The host plant, on the other hand, will suffer to some degree if it's infected with a parasite, including a parasitic plant. Since mistletoe doesn't produce roots, it needs to take whatever's available from the tree where it's growing. The tree pulls water and nutrition from the soil, and the mistletoe taps into that system, which is the only way it's able to survive.

Now, what I am about to say is blasphemy.

When I first moved to Southern Nevada, I was kind of excited when I learned that there was so much mistletoe around. I thought it would be kind of cool to have all that kissing going on. I was wrong. Not about the kissing (I think that would be fine), but about the mistletoe. You can't just go out to the Spring Mountains and cut a tree branch for mistletoe to hang in a doorway at Christmas. Of course, you can't just go cutting up public trees anyway, but the kissing kind of mistletoe is not from around here, and doesn't live here.
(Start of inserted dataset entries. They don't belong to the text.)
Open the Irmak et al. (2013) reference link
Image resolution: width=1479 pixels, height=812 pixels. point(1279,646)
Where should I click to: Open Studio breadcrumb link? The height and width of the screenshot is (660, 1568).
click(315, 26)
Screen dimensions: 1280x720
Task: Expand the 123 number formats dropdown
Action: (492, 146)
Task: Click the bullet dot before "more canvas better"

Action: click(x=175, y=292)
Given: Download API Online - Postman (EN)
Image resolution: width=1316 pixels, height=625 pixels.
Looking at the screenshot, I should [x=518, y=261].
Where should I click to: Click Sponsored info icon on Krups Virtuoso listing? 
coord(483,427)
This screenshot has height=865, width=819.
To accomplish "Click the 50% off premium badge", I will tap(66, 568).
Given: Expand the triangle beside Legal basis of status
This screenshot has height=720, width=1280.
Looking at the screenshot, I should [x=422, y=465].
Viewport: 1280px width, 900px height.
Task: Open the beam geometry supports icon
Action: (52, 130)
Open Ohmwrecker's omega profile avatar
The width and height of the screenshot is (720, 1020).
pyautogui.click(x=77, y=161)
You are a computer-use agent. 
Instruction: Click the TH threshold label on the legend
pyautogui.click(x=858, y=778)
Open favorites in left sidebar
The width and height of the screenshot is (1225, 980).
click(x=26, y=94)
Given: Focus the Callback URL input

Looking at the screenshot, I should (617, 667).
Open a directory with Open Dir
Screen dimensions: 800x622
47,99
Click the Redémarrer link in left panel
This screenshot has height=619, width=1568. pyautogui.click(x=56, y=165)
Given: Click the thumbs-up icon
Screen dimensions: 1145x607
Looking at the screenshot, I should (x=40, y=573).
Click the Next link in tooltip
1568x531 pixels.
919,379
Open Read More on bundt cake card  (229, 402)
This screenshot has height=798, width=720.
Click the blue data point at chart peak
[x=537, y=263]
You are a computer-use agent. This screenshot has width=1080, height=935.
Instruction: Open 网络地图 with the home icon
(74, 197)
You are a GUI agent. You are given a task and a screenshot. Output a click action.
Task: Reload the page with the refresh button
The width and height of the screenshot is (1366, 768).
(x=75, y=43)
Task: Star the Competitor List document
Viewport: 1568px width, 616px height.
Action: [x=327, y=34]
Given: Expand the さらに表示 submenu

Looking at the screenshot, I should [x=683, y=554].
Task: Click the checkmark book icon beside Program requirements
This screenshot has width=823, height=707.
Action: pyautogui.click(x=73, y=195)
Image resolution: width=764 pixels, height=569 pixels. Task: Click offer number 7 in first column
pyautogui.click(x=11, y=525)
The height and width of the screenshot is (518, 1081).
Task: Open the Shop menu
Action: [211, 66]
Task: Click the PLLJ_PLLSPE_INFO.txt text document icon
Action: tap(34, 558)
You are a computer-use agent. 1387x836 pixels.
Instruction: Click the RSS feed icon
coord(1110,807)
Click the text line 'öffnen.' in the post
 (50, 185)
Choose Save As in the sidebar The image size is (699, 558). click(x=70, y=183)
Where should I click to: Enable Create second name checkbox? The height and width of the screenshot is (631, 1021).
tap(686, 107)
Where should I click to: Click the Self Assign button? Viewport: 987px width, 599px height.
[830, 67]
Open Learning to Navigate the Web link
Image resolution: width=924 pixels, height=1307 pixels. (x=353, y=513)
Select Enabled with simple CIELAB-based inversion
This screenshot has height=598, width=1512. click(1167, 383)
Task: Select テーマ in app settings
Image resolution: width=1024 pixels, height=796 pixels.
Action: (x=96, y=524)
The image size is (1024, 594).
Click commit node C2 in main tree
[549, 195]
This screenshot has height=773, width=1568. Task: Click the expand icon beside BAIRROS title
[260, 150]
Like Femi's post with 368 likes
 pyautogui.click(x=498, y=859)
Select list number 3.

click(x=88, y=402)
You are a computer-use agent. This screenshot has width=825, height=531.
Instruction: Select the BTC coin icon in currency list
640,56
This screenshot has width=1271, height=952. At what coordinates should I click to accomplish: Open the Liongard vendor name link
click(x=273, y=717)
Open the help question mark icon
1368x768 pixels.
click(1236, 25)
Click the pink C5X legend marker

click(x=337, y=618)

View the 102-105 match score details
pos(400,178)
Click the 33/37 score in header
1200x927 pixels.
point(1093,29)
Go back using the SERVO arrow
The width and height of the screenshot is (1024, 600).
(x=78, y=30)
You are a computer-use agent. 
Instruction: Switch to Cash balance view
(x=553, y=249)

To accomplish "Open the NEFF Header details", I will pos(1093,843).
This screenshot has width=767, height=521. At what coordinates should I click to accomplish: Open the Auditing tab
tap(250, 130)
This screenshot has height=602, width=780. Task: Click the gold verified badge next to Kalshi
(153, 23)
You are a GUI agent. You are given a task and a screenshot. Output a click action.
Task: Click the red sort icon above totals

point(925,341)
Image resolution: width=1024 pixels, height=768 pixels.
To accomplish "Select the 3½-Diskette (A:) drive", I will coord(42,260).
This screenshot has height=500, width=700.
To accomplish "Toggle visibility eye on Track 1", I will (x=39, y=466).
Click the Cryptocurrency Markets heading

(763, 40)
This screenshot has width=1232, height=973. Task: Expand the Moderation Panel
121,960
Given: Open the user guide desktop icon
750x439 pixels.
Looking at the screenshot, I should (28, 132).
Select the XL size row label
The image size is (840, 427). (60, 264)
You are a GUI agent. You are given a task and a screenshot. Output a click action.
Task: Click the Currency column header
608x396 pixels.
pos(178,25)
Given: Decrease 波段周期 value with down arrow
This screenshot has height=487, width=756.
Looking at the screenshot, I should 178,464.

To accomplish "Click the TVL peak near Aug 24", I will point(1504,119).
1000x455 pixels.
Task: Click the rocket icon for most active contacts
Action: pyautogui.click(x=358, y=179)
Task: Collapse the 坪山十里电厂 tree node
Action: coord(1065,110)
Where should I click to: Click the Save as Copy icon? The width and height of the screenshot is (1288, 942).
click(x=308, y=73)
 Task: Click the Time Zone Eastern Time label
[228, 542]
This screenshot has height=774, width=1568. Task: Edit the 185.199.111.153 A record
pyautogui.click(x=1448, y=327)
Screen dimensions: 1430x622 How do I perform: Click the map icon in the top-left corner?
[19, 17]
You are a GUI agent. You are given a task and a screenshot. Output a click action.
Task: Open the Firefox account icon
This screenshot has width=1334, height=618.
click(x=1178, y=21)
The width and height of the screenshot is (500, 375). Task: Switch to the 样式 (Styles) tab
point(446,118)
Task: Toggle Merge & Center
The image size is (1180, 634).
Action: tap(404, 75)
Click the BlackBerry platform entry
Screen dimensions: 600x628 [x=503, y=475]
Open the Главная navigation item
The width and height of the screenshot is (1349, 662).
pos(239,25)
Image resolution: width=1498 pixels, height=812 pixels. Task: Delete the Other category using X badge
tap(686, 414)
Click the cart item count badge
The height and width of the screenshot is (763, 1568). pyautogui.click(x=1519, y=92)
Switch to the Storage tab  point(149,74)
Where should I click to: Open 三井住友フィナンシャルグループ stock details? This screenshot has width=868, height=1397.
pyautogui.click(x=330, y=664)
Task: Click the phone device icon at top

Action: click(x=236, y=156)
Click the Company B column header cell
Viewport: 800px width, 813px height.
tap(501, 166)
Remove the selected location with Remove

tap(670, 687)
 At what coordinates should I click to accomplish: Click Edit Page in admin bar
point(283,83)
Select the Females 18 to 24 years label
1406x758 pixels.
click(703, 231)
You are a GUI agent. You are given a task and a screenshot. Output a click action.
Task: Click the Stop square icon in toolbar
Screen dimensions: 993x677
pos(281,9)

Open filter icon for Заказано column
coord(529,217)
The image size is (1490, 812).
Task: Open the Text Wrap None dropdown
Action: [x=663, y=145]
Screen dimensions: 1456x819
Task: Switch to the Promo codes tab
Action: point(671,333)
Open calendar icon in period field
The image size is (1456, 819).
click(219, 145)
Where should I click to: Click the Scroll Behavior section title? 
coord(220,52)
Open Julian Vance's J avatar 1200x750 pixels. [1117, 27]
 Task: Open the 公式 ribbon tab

What we have here is something called dwarf mistletoe. It doesn't have attractive waxy leaves like the stuff that gets hung up in doorways. It doesn't have those little white berries that are supposed to be plucked with every kiss.

The true mistletoe, the kissing kind, will damage a hardwood, like oak.

Dwarf mistletoe is a different story entirely. This is a group of plants that live on conifers - the softwood trees such as pines, firs, and spruce. You can see the effect pretty easily, as a phenomenon called 'Witches broom'. When you look at a conifer and see an area where the twigs and leaves are densely bunched up, and often brown, you are most likely looking at a dwarf mistletoe infection. It seems to be endemic to the southwest, and current wisdom is leaning in the direction that it can be managed, but probably not controlled, and certainly not get rid of it entirely. An infected tree will not grow in a healthy upright fashion, but in a home landscape this is probably not too much of an issue. Since it spreads from tree to tree, you'd need a good-sized stand for infection, and birds in the southwest don't generally appear to eat the seeds. Lately, biologists have noticed recently that some wildlife actually relies on the witches broom for shelter.

And, if you want to kiss under dwarf mistletoe why not start a new tradition?

For KNPR's Desert Bloom, this is Dr. Angela O'Callaghan of the University of Nevada Cooperative Extension.